Período crítico para el Gobierno brasileño

La nueva fase de la operación Lava Jato alcanzó de pleno el centro del poder del Partido de los Trabajadores (PT) y tendrá serias implicaciones para el Gobierno de la presidenta Dilma Rousseff y la política brasileña.

El expresidente brasileño Luiz Inácio Lula da Silva fue conducido este viernes (04.03.2016) por agentes de la Policía Federal (PF) a prestar declaración durante más de tres horas. La acción sucedió un día después de la publicación de un reportaje en la revista IstoÉ en el que Delcídio do Amaral, exlíder oficialista en el Senado, dijo al Ministerio Público que la presidenta Dilma Rousseff tenía conocimiento de las irregularidades en Petrobras. Rousseff habría intentado influenciar las investigaciones del caso y beneficiar a los empresarios presos.

Es la primera vez que las acusaciones de este tipo tienen origen de una figura propia del partido. En el caso de Lula, el reportaje de IstoÉ afirma que Delcídio reveló a la fiscalía que el expresidente ordenó pagar testigos para obstruir las investigaciones.

La Policía de Brasil registra la sede del Instituto de Lula.

La Policía de Brasil registra la sede del Instituto de Lula.

“Más allá de llevar a Lula a declarar, los investigadores incautaron documentos en su casa y en su instituto. El análisis puede confirmar que Lula actuó para obstruir el trabajo de la policía”, dijo Stephane Monclaire, científico político francés de la Universidad de la Sorbona, que recordó que el propio Delcídio fue detenido en diciembre por la misma acusación.

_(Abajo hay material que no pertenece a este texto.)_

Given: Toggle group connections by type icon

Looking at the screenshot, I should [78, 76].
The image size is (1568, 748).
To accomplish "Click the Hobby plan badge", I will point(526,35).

Por su parte, Peter Hakim, del Instituto de Análisis Político Inter-American Dialogue, con sede en Washington, indicó que la imagen de Lula y del PT aún sufrirá más. “Lula tenía un estatus de personalidad mundial y ahora se convirtió en un político llevado por la policía y al que se le ha registrado su casa”, afirma.

Impulso para el proceso de acusación

Estos hechos ocurren a menos de diez días de una gran protesta contra el gobierno de Dilma, programada para el día 13 de marzo y que se contempla como una prueba para determinar el nivel de apoyo a la salida de la presidenta.

Según Monclaire, la protesta debe analizarse con atención ya que probablemente la nueva fase de Lava Jato tendrá como consecuencia fortalecer nuevamente la andadura del proceso de acusación, debilitada durante los dos primeros meses del año. “Estos nuevos hechos son mucho más graves y deberían deteriorar aún más la situación del gobierno”, afirma.

Asimismo, Hakim ve la situación peligrosa para Dilma. “Es necesario preguntarse: ¿Realmente actuó para obstruir las investigaciones? Si eso se confirma, ese es un elemento que puede ser fundamental para estimular un proceso de acusación, mucho más que los problemas en las cuentas del gobierno y la mala situación económica”, afirma.

“Si Dilma renunciase podría ser una salida, pero el problema continuaría. ¿Quién entraría en su lugar? Ningún político brasileño tiene un plan”, concluye el experto.